Mon arrêt le soir n’a que peu d’intérêt, il ne représente qu’une parenthèse dans ma marche, je ne parlerai donc pas de mes différentes nuits lors de ma marche car chaque soir je n’attendai en fait qu’une chose, le lendemain matin pour pouvoir repartir sur la route et retrouver cette communion avec la nature.

Chaque jour je me nourrit de cette tranquillité, de ce calme, de cette douceur du climat, je me sens bien, le temps s’est arrêté pour moi quand je marche, les heures passent sans que je m’en rende compte. Mon esprit s’évade, je revois en ma famille, je repense à mes amis d’enfance, à mes études, à des personnes perdues de vue depuis si longtemps, aux événements de ma vie. J’y repense mais je sens en moi que j’aborde ces images de façon différente. C’est difficilement explicable, mais le fait d’être à des milliers de km de chez moi, seul, au milieu de la nature, entrain de marcher pendant des heures me met dans un état d’esprit que je n’avais ressenti auparavant. Je revois mes doutes, mes joies, mes peines, mes amours, mes haines, mais la manière dont tout se présente dans ma tête est une découverte. Je suis libéré de toutes chaînes sociales, de règles, de convenances, de toutes ces petites choses futiles mais qui nous semblent si importante dans la vie de tout les jours.

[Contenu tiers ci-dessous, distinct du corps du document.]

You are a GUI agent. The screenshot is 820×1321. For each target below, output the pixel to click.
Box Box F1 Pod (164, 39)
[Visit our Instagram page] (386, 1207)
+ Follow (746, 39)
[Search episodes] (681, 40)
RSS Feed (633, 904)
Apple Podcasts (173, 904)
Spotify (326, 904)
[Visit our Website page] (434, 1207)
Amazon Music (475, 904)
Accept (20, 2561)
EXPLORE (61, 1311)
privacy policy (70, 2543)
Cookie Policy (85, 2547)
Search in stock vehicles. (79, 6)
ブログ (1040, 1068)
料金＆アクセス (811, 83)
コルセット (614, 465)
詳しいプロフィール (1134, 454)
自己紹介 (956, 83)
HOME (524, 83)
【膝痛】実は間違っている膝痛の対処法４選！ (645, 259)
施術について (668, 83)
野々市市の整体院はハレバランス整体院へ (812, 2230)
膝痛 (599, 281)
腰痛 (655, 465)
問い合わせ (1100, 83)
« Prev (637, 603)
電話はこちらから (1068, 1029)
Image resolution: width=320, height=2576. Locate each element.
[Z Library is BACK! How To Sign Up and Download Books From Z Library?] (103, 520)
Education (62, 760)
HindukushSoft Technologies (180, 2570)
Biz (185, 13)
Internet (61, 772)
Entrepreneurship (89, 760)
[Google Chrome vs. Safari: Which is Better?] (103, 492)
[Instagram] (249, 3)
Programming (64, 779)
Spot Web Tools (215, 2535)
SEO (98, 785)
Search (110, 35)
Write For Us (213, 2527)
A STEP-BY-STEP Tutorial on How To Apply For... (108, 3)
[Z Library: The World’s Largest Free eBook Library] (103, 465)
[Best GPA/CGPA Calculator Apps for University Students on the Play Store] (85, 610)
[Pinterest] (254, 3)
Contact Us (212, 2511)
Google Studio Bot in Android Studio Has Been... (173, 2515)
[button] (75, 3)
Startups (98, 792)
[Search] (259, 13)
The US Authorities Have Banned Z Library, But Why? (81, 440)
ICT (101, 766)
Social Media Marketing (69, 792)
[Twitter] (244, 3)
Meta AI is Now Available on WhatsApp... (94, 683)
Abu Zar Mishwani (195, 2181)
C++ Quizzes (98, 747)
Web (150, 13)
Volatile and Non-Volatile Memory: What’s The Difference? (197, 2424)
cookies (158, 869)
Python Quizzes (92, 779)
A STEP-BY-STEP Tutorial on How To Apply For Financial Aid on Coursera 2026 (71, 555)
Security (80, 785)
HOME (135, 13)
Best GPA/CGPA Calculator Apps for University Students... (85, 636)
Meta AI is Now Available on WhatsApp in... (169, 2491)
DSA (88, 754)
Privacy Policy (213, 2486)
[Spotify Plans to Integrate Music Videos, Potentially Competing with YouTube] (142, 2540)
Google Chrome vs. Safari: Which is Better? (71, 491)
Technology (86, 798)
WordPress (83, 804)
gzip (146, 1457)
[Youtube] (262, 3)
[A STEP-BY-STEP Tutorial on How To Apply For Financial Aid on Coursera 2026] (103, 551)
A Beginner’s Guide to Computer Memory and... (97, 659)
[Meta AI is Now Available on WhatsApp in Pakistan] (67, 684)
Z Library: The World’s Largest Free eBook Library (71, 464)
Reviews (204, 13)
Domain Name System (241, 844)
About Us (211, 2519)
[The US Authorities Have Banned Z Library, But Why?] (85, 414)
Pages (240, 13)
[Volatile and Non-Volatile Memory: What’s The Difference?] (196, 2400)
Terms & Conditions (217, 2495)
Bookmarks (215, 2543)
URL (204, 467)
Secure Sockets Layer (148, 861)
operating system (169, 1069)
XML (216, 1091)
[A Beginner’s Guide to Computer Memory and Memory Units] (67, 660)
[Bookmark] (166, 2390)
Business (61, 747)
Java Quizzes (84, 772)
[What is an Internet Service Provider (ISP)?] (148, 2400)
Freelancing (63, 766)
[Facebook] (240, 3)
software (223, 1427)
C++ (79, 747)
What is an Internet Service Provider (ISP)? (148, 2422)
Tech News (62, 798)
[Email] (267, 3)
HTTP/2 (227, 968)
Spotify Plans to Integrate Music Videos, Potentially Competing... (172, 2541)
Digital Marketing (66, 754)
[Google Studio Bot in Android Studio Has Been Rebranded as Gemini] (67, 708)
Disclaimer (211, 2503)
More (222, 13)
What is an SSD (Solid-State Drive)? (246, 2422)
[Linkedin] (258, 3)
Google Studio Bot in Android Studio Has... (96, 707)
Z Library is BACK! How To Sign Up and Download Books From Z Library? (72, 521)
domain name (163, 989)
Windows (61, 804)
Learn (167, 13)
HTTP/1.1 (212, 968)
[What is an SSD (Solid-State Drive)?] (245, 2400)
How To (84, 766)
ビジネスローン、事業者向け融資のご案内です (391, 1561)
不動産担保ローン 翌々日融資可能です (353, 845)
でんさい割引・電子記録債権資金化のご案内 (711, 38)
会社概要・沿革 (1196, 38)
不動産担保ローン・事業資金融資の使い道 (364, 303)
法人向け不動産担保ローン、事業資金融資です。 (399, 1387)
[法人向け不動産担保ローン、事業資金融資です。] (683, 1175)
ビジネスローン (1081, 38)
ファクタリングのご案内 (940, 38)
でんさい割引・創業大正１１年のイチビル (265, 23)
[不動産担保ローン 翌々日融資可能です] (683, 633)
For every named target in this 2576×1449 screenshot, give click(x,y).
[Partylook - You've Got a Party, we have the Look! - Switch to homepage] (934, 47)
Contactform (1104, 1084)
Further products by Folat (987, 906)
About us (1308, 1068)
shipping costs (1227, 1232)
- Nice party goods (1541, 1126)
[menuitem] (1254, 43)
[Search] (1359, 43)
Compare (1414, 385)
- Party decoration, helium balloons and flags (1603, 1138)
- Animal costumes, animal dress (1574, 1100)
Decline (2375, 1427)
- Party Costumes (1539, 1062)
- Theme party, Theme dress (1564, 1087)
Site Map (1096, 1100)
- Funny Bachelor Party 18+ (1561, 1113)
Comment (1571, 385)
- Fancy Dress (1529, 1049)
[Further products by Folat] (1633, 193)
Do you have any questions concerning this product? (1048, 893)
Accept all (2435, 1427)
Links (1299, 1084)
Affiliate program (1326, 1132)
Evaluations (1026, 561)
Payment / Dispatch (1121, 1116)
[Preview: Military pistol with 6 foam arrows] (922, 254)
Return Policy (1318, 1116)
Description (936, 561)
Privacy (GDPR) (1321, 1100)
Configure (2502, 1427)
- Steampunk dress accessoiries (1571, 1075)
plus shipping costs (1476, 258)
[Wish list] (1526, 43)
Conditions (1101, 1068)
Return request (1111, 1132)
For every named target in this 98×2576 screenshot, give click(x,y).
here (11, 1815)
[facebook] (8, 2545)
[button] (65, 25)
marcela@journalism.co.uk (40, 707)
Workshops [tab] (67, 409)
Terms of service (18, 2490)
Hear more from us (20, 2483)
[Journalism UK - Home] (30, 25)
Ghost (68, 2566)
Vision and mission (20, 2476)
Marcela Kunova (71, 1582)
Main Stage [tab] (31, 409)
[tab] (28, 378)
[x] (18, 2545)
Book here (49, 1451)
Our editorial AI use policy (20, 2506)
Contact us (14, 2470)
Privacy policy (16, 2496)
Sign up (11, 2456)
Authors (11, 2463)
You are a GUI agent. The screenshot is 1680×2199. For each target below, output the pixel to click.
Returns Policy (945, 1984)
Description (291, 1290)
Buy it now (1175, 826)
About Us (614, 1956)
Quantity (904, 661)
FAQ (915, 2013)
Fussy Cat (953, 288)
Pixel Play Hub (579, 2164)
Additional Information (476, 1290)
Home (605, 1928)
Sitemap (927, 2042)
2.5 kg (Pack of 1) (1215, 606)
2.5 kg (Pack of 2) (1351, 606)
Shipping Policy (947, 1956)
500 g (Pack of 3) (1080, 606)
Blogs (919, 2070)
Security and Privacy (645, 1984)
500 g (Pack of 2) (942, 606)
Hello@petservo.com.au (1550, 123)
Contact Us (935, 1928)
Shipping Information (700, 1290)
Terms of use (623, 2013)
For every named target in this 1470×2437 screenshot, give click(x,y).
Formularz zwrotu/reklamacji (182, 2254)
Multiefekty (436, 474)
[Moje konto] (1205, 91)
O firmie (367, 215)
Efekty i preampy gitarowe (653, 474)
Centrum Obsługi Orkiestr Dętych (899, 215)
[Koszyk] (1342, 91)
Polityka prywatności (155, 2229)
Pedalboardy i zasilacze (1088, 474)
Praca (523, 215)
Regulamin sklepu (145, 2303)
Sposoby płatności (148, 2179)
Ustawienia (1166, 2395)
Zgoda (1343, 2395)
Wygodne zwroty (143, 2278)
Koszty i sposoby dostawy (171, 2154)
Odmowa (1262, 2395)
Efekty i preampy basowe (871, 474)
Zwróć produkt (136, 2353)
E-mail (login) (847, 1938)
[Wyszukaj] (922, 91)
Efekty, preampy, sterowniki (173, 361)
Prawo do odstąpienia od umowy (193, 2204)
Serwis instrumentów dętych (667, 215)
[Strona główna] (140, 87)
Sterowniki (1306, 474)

J’avais oublié ce que voulait dire écouter le bruit du ruisseau, j’avais oublier ce que voulait dire regarder les branches des arbres bouger au vent, j’avais oublié ce qu’était le parfum de la rosée le matin, l’odeur de la campagne qui se réveille, l’odeur des feuilles dans la forêt... Je retrouve toutes ces émotions perdues, toutes simples, que l’on ne peut reconnaître qu’en étant en parfaite communion avec la nature.

Avec la vie que je menais avant ce voyage j’avais oublié ce que voulait dire ouvrir son cœur, j’avais oublié ce que voulait dire se parler à soi-même, j’avais oublié la véritable nature de mes sentiments, j’avais oublié ce que voulait dire ressentir de vraies émotions ...

C’est sur cette route que j’ai découvert ou plutôt redécouvert le sens de ma vie.

J’ai compris que le chemin que je parcourais était un chemin intérieur.

Je crois aujourd’hui que le chemin de de Compostelle est un chemin que l’on fait à l’intérieur de soi non pas pour trouver des questions à nos réponses, mais pour retrouver l’être humain qui est en nous.